Die Telekommunikationsfirma Carrier 1 International ist zahlungsunfähig und hat deshalb Gläubigerschutz beantragt. Aktionäre gehen voraussichtlich leer aus.
Es sei damit zu rechnen, dass das Unternehmen im Laufe des Verfahrens liquidiert werde, teilte Carrier 1 am Dienstag in Luxemburg mit. Die in Europa tätigen Tochtergesellschaften würden voraussichtlich in Kürze Gläubigerschutz beantragen oder Insolvenzanträge stellen, hieß es weiter. Das Gerichtsverfahren nach Luxemburger Recht ("Gestion controlée") solle dazu dienen, "eine geordnete Verwertung der Vermögenswerte" zu erreichen. Die am 5. Februar fälligen Zinsen auf Euro- und Dollar-Anleihen würden voraussichtlich nicht mehr geleistet.
Die Deutsche Börse setzte die Aktien von Carrier 1, die im Auswahlindex des Neuen Marktes Nemax 50 gelistet sind, zwischenzeitlich vom Handel aus. Nach Wiederaufnahme brach der Kurs um mehr als 46 Prozent auf 0,22 Cent ein. Eine Entschädigung der Aktionäre schloss Carrier 1 aus. Im Laufe des Verfahrens würden die Aktien voraussichtlich ohne Entschädigung für die Aktienbesitzer vom Markt genommen, hieß es in der Pflichtmitteilung des Unternehmens weiter.
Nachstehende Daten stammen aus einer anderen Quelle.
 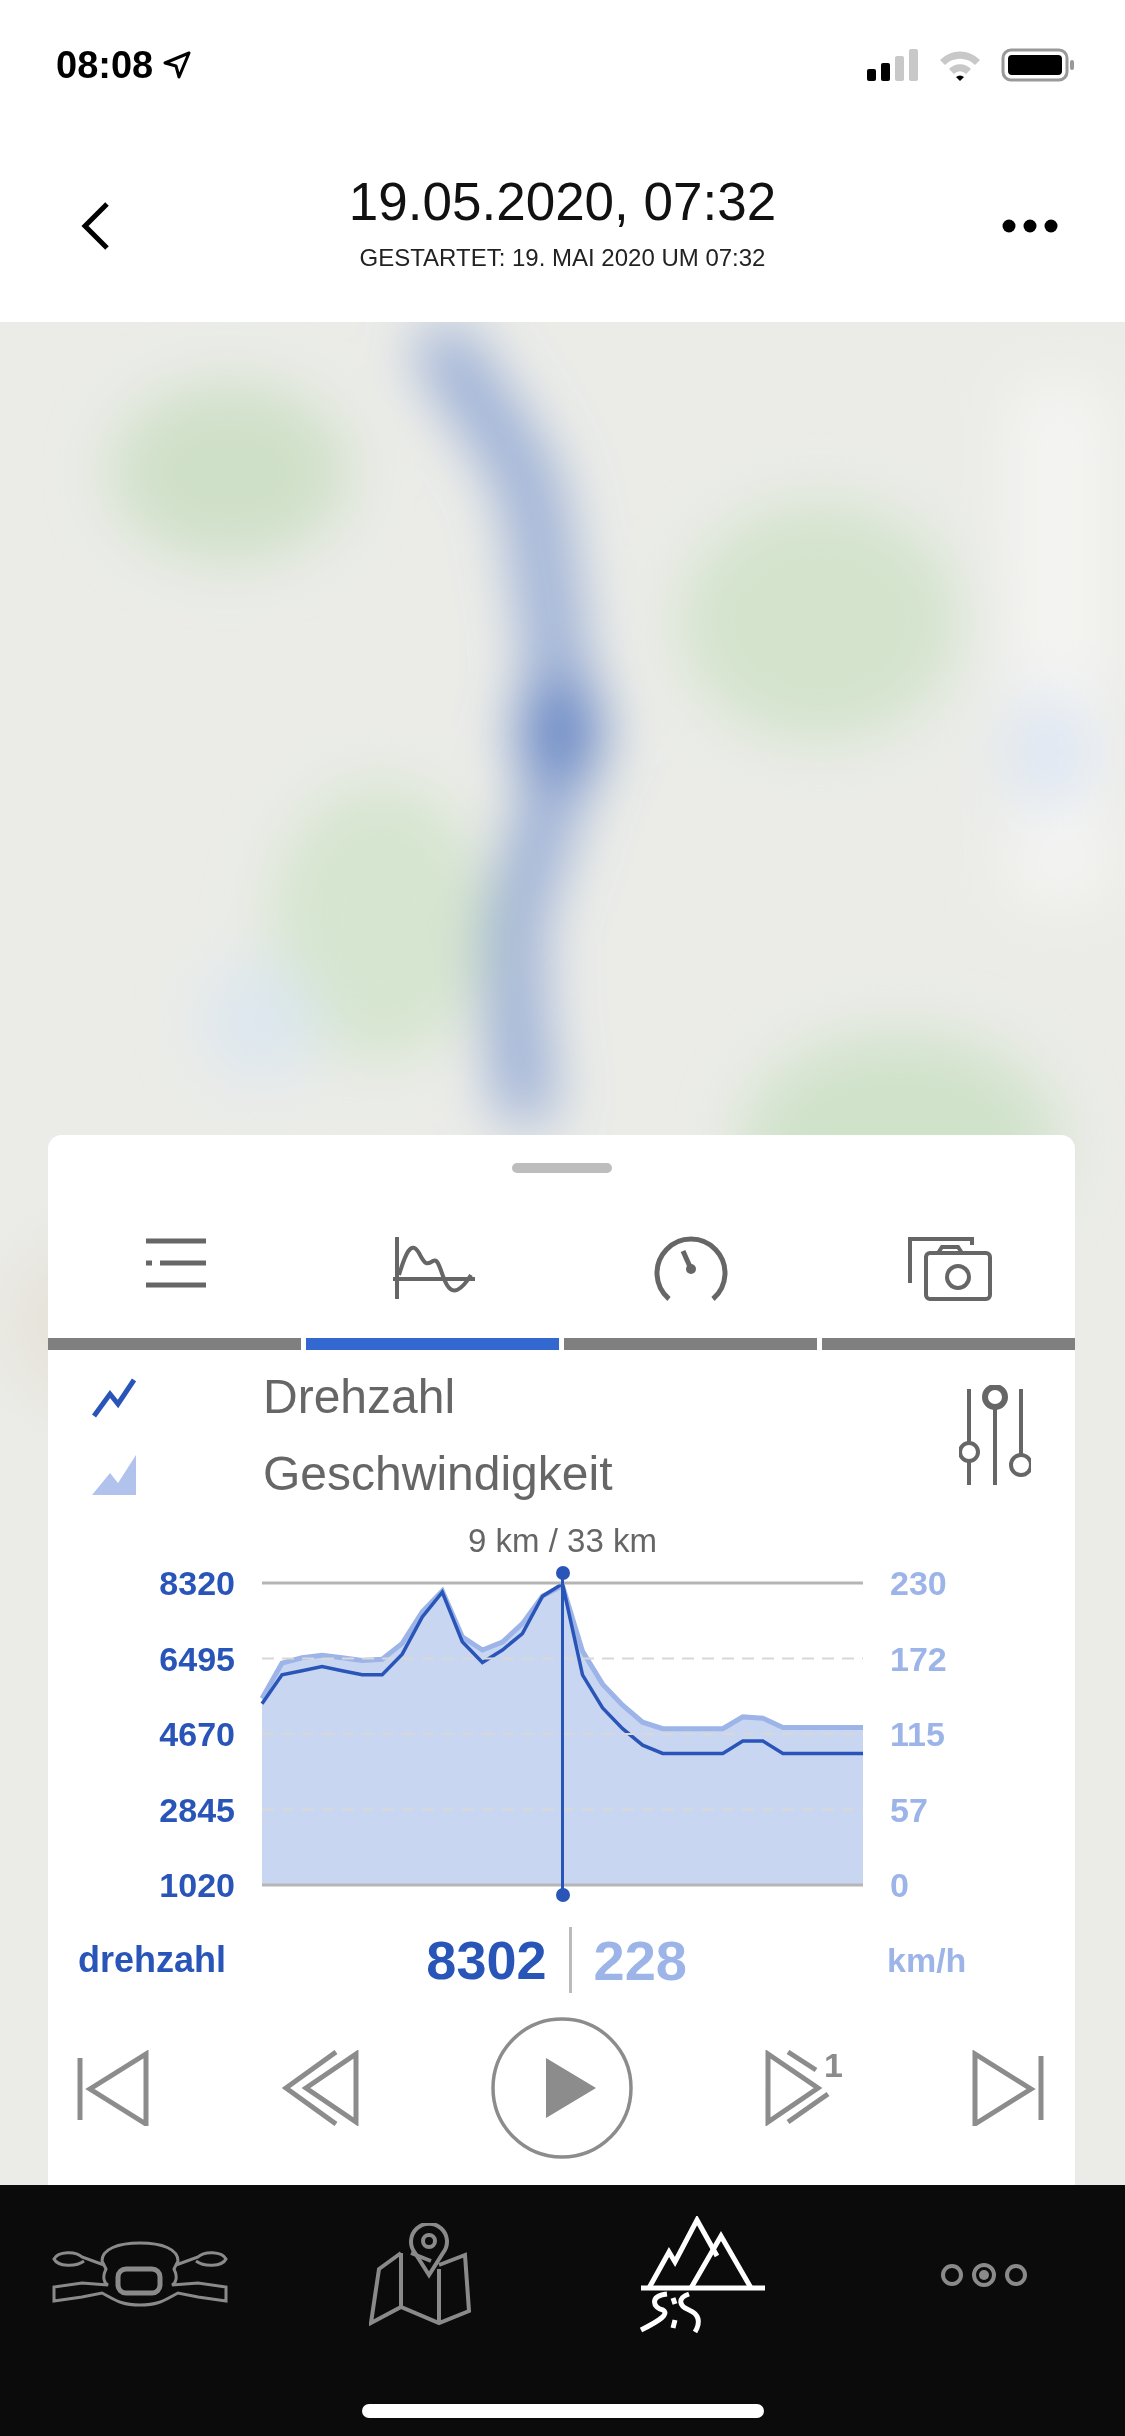 I want to click on axis-label: 115, so click(x=918, y=1734).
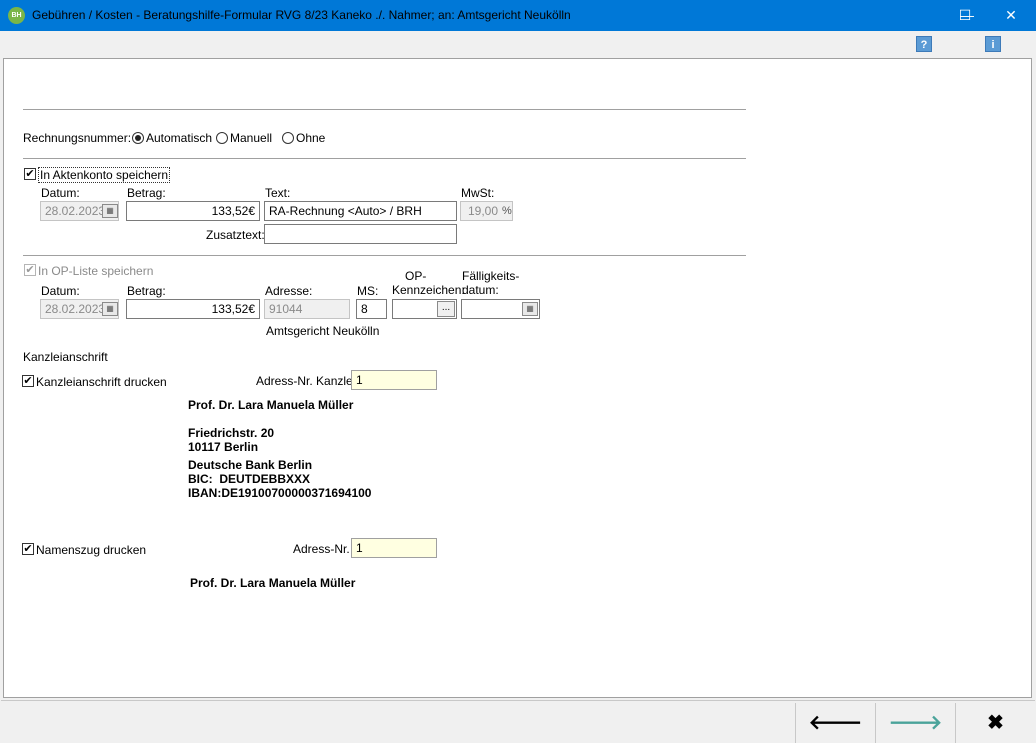  I want to click on kanzlei-adress-nr-field: 1, so click(394, 380).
Carrier 1 bietet Telekommunikations-Anbietern direkte Übertragungs- und Netzwerklösungen an. Hierzu zählen unter anderem Produkte für Sprachübertragung. Anfang des Monats hatte das Unternehmen bereits die Suspendierung der Sprachdienste in den USA bekannt gegeben. Wichtige Geschäftspartner hätten sich geweigert, die für diesen Service notwendigen Dienstleistungen zu erbringen, bevor schon erstellte Rechnungen beglichen seien, hatte Carrier 1 erklärt.